Long before the e-mail etiquette has been codified – no SHOUTING, e.g. – there would be some unpleasantness about the “tone” of a message. There was a real learning curve, with some hurt feelings.
One of the business advisers from one of our outreach centers came to visit us in the central office, c. 1997. Their office did not yet have e-mail; given how ubiquitous it is now, I know that’s hard to believe, but was nevertheless true. I sent some e-mail to a few people, including my colleague who was sitting at his desk perhaps three meters away. The adviser thought this was daft. “He’s right here! Why don’t you just tell him?”
***
I had a dream the night after the “forgotten” info was revealed to me, and it featured a song giving the days of the week:
It’s Sunday
Monday Tuesday
It’s Wednesday Thursday Friday
Saturday
I realized the tune was What You See Is What You Get by the Dramatics. Here’s the Soul Train rendition, which cuts off too soon, but is more fun to watch. I’m a sucker for the rolled tongue effect.

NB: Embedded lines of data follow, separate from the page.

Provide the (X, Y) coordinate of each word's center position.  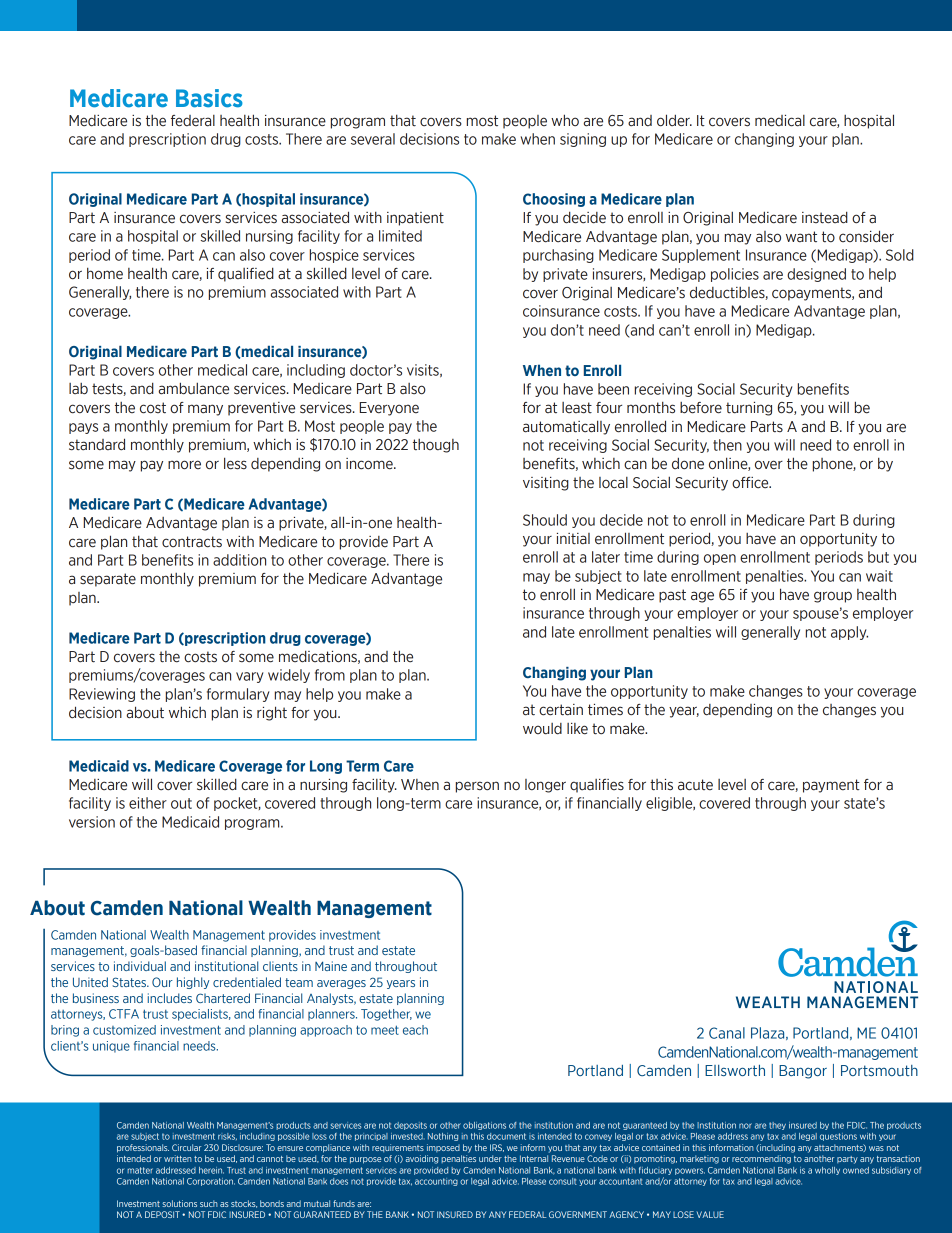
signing (583, 140)
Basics (209, 98)
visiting (546, 484)
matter (140, 1170)
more (184, 465)
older (674, 120)
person (477, 787)
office (751, 483)
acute (695, 785)
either (148, 803)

Not to be confused with WYSIWYG.
I don’t remember my first one ever, but some of my first were circa 1990, and were to a friend from undergrad days who had gone on to grad school in California.
Sadly, I eventually lost touch with her in all of our various moves…and also, in those days, over the summers, we didn’t always get access to e-mail because we weren’t involved in classes.

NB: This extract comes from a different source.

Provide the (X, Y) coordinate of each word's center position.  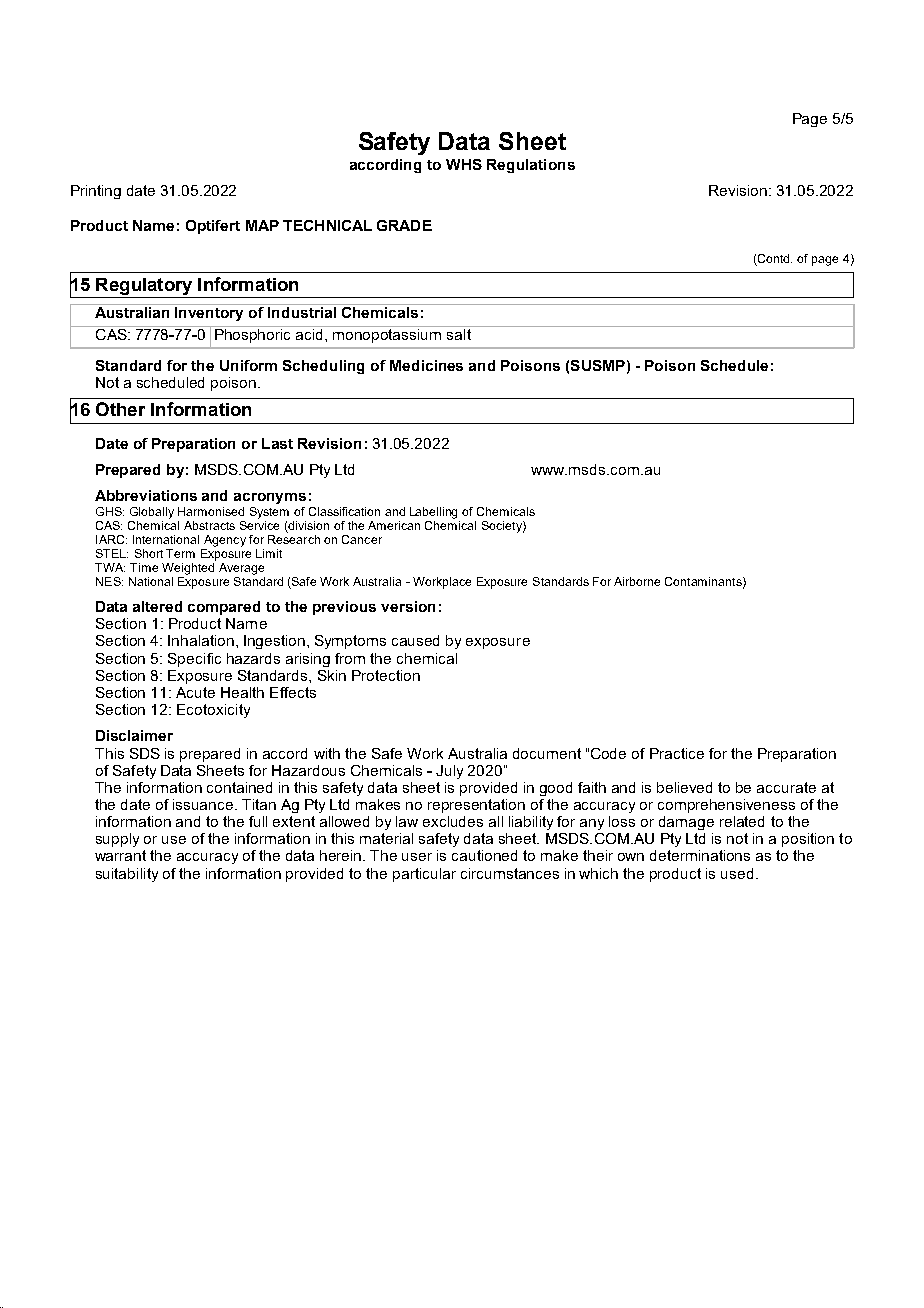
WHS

These e-mails were written on old Zenith computers – the school I was at had blue and gold as its colors, so they were set to have a blue screen with yellow type….
I started in 1986 with MCI Mail, a standalone service that charged 50 cents to reach anyone else on the network. (Needless to say, there was no spam.) Remarkably, you could reach anyone else not on the network if you had the snail-mail address: they would print it out on a laser printer and drop it in the mail for you. This was a buck and a half.
Roger, how can you possibly remember the text of your first email written over 20 years ago?!?! (I can’t remember the ones I wrote yesterday.)